▶ DIRECTIONS FOR THIS TASK
Return the data below verbatim, reproducing every line from start to end without any change.

[Stored dataset items]
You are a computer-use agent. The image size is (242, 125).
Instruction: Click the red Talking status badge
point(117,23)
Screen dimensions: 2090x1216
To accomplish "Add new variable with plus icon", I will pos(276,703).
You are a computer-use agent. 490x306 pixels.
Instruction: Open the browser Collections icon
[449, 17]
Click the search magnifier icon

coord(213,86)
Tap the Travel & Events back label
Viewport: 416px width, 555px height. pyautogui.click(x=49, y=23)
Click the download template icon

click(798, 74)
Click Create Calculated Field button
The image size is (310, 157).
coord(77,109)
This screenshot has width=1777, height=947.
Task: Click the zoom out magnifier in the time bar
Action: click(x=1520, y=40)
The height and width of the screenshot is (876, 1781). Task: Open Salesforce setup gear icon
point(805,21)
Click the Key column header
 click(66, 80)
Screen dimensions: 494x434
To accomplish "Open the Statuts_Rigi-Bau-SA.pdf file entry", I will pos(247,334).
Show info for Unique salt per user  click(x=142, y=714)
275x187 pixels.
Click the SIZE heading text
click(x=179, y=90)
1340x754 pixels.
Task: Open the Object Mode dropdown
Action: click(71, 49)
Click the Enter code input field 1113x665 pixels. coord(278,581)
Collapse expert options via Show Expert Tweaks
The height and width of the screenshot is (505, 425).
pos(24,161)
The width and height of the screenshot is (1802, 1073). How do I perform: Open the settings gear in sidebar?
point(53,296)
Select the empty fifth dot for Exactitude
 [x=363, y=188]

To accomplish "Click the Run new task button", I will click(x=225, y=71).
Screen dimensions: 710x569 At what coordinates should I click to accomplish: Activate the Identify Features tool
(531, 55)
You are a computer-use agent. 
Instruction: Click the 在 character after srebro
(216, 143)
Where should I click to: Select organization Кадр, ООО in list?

▶ ANSWER
You are a computer-use agent. The image size is (242, 125).
Instruction: Click the red Talking status badge
point(117,23)
Screen dimensions: 2090x1216
To accomplish "Add new variable with plus icon", I will pos(276,703).
You are a computer-use agent. 490x306 pixels.
Instruction: Open the browser Collections icon
[449, 17]
Click the search magnifier icon

coord(213,86)
Tap the Travel & Events back label
Viewport: 416px width, 555px height. pyautogui.click(x=49, y=23)
Click the download template icon

click(798, 74)
Click Create Calculated Field button
The image size is (310, 157).
coord(77,109)
This screenshot has width=1777, height=947.
Task: Click the zoom out magnifier in the time bar
Action: click(x=1520, y=40)
The height and width of the screenshot is (876, 1781). Task: Open Salesforce setup gear icon
point(805,21)
Click the Key column header
 click(66, 80)
Screen dimensions: 494x434
To accomplish "Open the Statuts_Rigi-Bau-SA.pdf file entry", I will pos(247,334).
Show info for Unique salt per user  click(x=142, y=714)
275x187 pixels.
Click the SIZE heading text
click(x=179, y=90)
1340x754 pixels.
Task: Open the Object Mode dropdown
Action: click(71, 49)
Click the Enter code input field 1113x665 pixels. coord(278,581)
Collapse expert options via Show Expert Tweaks
The height and width of the screenshot is (505, 425).
pos(24,161)
The width and height of the screenshot is (1802, 1073). How do I perform: Open the settings gear in sidebar?
point(53,296)
Select the empty fifth dot for Exactitude
 [x=363, y=188]

To accomplish "Click the Run new task button", I will click(x=225, y=71).
Screen dimensions: 710x569 At what coordinates should I click to accomplish: Activate the Identify Features tool
(531, 55)
You are a computer-use agent. 
Instruction: Click the 在 character after srebro
(216, 143)
Where should I click to: Select organization Кадр, ООО in list?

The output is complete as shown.